— REQUIRED WORK —
[1] Answer these questions from the passage on competition and monopoly:
(a) According to the passage, what does competition mean for profits?
(b) More than anything else, what does the passage say competition is?
(c) What do pupils with the highest marks receive?
[2] Write a continuation of the passage on competition and schooling, picking up after its last sentence.

— SELECTED EXTRACT —
(begin)

Creative monopoly means new products that benefit everybody and sustainable profits for the creator.
Competition means no profits for anybody, no meaningful differentiation, and a struggle for survival.
So why do people believe that competition is healthy? The answer is that competition is not just an economic concept or a simple inconvenience that individuals and companies must deal with the marketplace.
More than anything else, competition is an ideology, the ideology that pervades our society and distorts our thinking. We preach competition, internalize its necessity, and enact its commandments, and as a result, we trap ourselves within it. Even though the more we compete, the less we gain.
This is a simple truth, but we have all been trained to ignore it. Our educational system both drives and reflects our obsession with competition. Grades themselves allow precise measurement of each student’s competitiveness; pupils with the highest marks receive status and credentials.
We teach every young person the same subjects in mostly the same ways, irrespective of individual talents and preferences.

(end)

[Data on finding visible targets]
(begin)

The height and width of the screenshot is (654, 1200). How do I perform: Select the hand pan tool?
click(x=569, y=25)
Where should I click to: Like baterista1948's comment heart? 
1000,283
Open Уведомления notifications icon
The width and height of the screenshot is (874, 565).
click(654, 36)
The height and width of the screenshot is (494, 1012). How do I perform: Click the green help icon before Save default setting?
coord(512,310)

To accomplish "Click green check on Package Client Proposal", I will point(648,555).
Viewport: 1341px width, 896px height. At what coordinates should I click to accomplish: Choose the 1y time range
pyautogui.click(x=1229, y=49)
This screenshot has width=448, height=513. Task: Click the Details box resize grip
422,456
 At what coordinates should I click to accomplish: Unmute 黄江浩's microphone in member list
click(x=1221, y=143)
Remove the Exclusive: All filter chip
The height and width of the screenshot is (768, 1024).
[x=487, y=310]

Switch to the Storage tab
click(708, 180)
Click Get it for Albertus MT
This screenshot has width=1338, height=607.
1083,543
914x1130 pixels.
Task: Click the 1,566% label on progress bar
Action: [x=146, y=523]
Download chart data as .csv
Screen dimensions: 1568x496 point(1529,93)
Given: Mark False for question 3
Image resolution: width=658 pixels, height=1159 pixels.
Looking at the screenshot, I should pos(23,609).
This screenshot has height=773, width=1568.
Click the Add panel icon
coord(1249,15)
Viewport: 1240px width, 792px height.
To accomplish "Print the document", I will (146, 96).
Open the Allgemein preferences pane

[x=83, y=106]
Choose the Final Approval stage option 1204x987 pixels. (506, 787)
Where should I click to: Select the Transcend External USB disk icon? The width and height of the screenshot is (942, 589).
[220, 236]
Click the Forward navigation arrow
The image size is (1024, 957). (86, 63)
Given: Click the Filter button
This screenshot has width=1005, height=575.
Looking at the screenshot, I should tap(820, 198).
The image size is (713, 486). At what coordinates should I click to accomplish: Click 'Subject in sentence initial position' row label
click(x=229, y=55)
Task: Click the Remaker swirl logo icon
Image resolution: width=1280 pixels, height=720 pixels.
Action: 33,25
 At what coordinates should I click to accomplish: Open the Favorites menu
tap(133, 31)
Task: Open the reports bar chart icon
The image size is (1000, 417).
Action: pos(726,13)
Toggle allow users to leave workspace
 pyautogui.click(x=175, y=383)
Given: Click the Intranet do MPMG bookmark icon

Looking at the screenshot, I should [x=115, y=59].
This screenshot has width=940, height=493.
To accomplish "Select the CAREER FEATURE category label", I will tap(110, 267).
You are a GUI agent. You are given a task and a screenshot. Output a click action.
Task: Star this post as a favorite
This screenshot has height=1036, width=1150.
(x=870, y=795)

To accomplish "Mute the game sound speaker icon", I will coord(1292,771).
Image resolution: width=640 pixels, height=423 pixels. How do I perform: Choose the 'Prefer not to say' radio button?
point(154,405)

(end)

— ANSWER SET —
[1]
(a) No profits for anybody.
(b) An ideology.
(c) Status and credentials.

[2]
Students who don’t learn best by sitting still at a desk are made to feel somehow inferior, while children who excel on conventional measures like tests and assignments end up defining their identities in terms of this weirdly contrived academic parallel reality.
And it gets worse as students ascend to higher levels of the tournament. “Elite students climb confidently until they reach a level of competition sufficiently intense to beat their dreams out of them. Higher education is the place where people who had big plans in high school get stuck in fierce rivalries with equally smart peers over conventional careers like management consulting and investment banking.
For the privilege of being turned into conformists, students (or their families) pay hundreds of thousands of dollars in skyrocketing tuition that continues to outpace inflation. Why are we doing this to ourselves?”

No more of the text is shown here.